### ACTIVITY
Transcribe the data below verbatim from the line with "The image size is (296, 122)." to the line with "Click the 'Was kann ich hier tun?' suggestion". Include both of those lines.

(Records contained in a dataset)
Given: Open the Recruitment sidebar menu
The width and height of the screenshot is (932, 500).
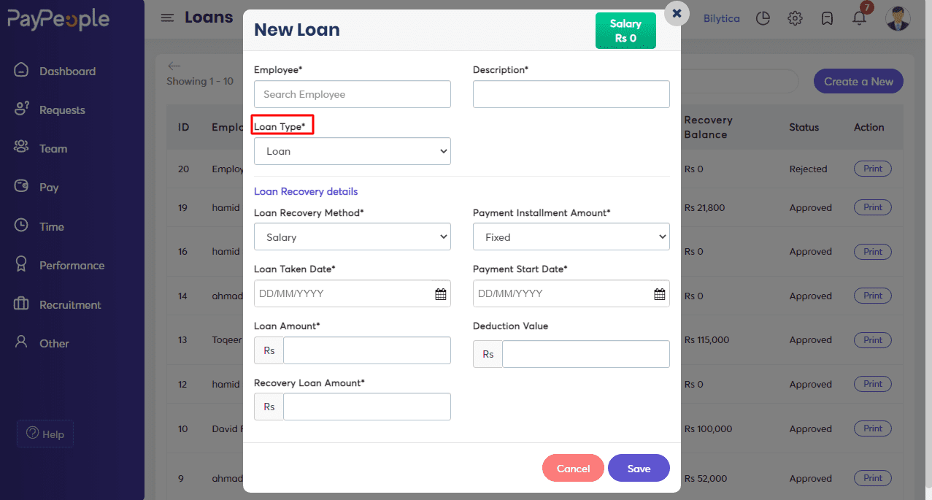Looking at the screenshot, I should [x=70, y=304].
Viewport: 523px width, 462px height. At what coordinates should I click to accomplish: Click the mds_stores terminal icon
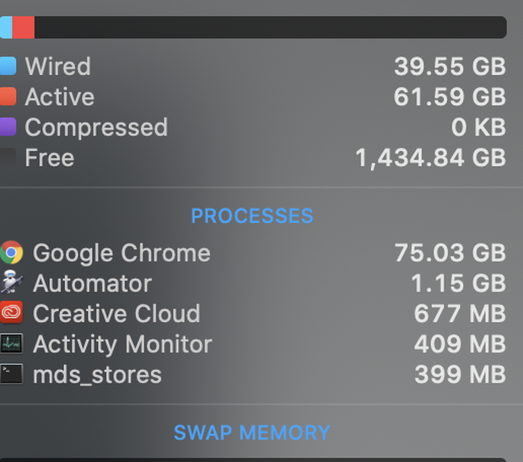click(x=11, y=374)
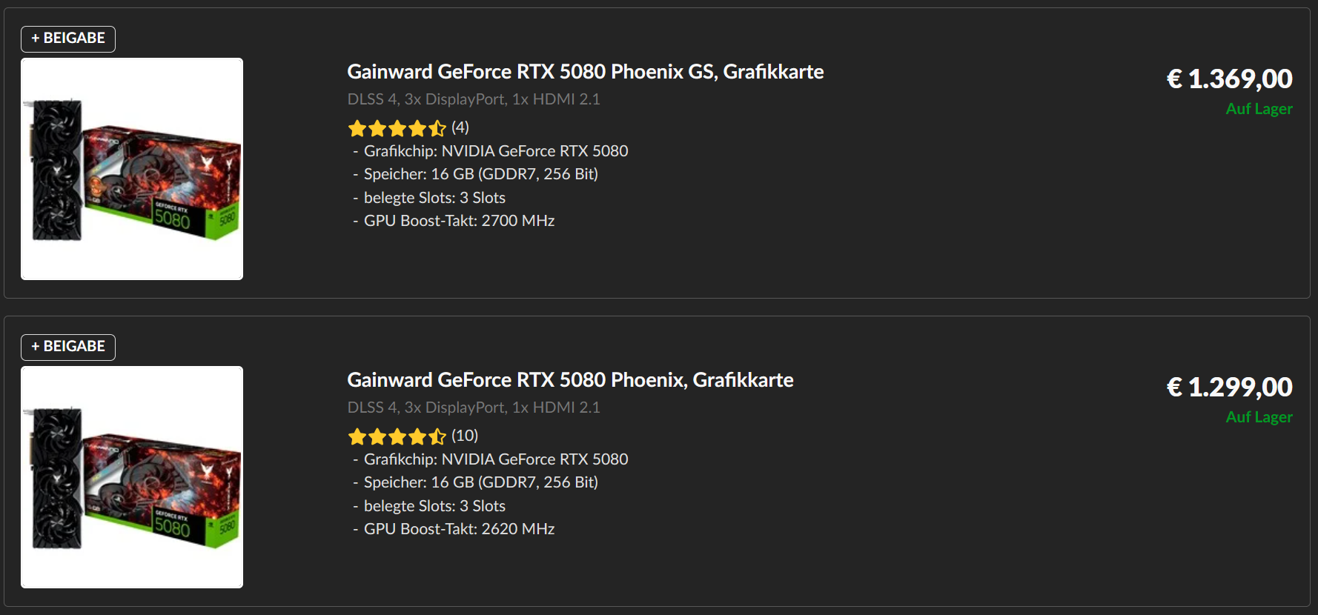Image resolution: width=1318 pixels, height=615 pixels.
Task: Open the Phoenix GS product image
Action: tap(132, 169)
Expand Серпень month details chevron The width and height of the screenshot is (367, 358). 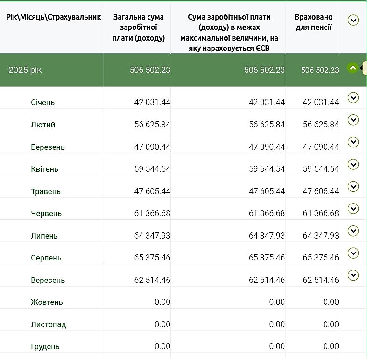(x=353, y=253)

==

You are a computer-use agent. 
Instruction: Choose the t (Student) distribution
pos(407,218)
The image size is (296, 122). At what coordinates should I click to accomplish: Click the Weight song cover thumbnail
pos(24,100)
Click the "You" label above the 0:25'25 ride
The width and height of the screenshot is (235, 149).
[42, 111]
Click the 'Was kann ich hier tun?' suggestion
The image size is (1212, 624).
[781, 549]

### THE COMPLETED TASK
The image size is (296, 122). At what coordinates should I click to accomplish: Click the Weight song cover thumbnail
pos(24,100)
Click the "You" label above the 0:25'25 ride
The width and height of the screenshot is (235, 149).
[42, 111]
Click the 'Was kann ich hier tun?' suggestion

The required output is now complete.